Extrait d'origine -
--------

56- Lettre de Théo Varlet à Jules Mouquet. Cassis, 8 décembre 1928. Bibliothèque municipale de Lille. Médiathèque Jean Levy. Fond Jules Mouquet, dossier MS C 195 II – 233.

Avant la nuit barbare II: À la recherche d’un editeur I.

Continuation

Les démarches entreprises par Théo Varlet afin de faire publier Avant la nuit barbare vont être aussi nombreuses qu’infructueuses. Les réponses de certaines maisons d’édition et journaux vont se faire attendre, tout particulièrement celles de Plon et du Figaro. L’énorme indolence observée porte à croire qu’il n’y a jamais eu un véritable intérêt pour la publication du roman, d’autant plus que, en apparence, personne ne semble avoir dédié un peu de son temps à la lecture du manuscrit.

Puisque Théo Varlet est déjà en relation d’affaires avec Plon – qui avait publié Le roc d’or quelques mois auparavant – c’est à cette maison d’édition qu’il décide de s’adresser en premier lieu. Depuis Paris, où il vient d’arriver le 1er août 1927, il écrit à Jules Mouquet et lui dit:

AVANT LA NUIT BARBARE. Un roman retrouve 002_Snapseed1ère besogne: porter Christus chez Plon”(8).

En réalité, il a plutôt l’idée de le faire publier premièrement en feuilleton dans les pages d’un journal – affaire plus payante – et en volume par la suite:

“…on m’a conseillé d’aller voir d’abord à l’Écho de Paris; mais il faudra sans doute, pour cette gazette, édulcorer tous les passages «indécents»! Ce à quoi je suis résigné d’avance”(9).

La réponse de ce journal est immédiate:

L’Échos de Paris n’a rien voulu savoir, par principe: il faut uniquement, là, des feuilletons à l’eau de rose, m’a dit Franc-Noahin(10)!”(11).

Il décide alors de soumettre sa deuxième copie du manuscrit au Figaro:

J’ai laissé à Patin(12) mon MS B. de C.V.; mais je crains que ce ne soit très long à avoir une réponse”(13).

Au cours du même jour, il cogne aussi à la porte des Éditions Radot:

Chez Almira(14), causé une heure de tous sujets… En cas de malheur chez Plon, pour C.V., il serait très heureux de l’avoir… Mais je considère Almira, provisoirement, comme une simple relation d’attente…”(15).

--------

Données fournies -
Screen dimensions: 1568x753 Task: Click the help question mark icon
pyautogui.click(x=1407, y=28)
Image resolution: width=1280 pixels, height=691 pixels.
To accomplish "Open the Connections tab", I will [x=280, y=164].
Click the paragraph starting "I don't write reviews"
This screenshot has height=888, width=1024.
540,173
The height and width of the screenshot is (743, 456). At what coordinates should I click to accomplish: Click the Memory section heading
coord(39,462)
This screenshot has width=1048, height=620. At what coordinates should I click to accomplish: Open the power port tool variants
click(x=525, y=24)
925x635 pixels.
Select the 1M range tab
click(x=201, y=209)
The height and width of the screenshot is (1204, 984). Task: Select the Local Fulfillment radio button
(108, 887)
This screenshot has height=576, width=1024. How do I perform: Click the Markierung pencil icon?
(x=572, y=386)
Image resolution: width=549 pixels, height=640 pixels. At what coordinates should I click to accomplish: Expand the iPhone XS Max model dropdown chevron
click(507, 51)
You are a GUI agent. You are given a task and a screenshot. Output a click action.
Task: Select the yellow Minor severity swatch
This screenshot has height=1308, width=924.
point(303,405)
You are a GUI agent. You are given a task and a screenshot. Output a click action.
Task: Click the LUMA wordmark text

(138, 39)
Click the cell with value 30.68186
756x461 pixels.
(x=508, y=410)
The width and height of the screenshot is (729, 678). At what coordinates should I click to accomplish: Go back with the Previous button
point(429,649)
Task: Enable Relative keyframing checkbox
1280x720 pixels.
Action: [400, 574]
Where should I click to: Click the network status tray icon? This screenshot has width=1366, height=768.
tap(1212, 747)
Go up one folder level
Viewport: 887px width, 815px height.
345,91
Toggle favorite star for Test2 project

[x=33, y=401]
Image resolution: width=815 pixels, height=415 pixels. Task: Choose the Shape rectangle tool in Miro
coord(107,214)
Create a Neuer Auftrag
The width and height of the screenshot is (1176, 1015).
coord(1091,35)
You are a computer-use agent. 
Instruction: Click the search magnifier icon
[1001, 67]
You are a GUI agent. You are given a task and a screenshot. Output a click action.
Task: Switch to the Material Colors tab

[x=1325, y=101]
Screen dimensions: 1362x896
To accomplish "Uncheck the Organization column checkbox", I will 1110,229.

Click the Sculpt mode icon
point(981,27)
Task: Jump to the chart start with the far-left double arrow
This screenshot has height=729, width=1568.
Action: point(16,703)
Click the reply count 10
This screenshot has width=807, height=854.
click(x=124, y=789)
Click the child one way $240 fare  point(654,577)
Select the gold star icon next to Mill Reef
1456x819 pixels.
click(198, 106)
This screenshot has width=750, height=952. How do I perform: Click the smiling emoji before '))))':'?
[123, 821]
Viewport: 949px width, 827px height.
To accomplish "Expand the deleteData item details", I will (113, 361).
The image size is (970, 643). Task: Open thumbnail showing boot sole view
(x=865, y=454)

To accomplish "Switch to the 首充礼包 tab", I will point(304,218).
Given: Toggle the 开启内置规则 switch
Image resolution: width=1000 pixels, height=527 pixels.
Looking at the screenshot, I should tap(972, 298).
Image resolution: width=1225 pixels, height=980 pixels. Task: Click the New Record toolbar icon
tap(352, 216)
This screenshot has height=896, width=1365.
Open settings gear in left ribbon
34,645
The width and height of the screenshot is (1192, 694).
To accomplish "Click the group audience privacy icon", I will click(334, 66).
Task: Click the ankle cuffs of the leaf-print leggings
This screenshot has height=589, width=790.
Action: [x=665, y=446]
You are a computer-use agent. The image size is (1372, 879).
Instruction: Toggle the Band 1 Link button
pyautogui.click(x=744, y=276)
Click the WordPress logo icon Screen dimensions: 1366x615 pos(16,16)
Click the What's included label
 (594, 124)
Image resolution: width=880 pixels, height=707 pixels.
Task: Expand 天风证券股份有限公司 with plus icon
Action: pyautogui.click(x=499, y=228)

--------

Exercice proposé - Pour chaque affirmation, indiquez par oui ou non si elle concorde avec l'extrait sur les démarches de Théo Varlet, et citez les mots de l'extrait qui tranchent. (a) Plon avait déjà publié Le roc d'or avant que Varlet ne s'adresse à cette maison. (b) L'Écho de Paris a mis longtemps à donner sa réponse. (c) Varlet est arrivé à Paris le 1er août 1927. Appuyez-vous seulement sur l'extrait.

Corrigé -
(a) Oui : « qui avait publié Le roc d’or quelques mois auparavant ».
(b) Non : « La réponse de ce journal est immédiate ».
(c) Oui : « où il vient d’arriver le 1er août 1927 ».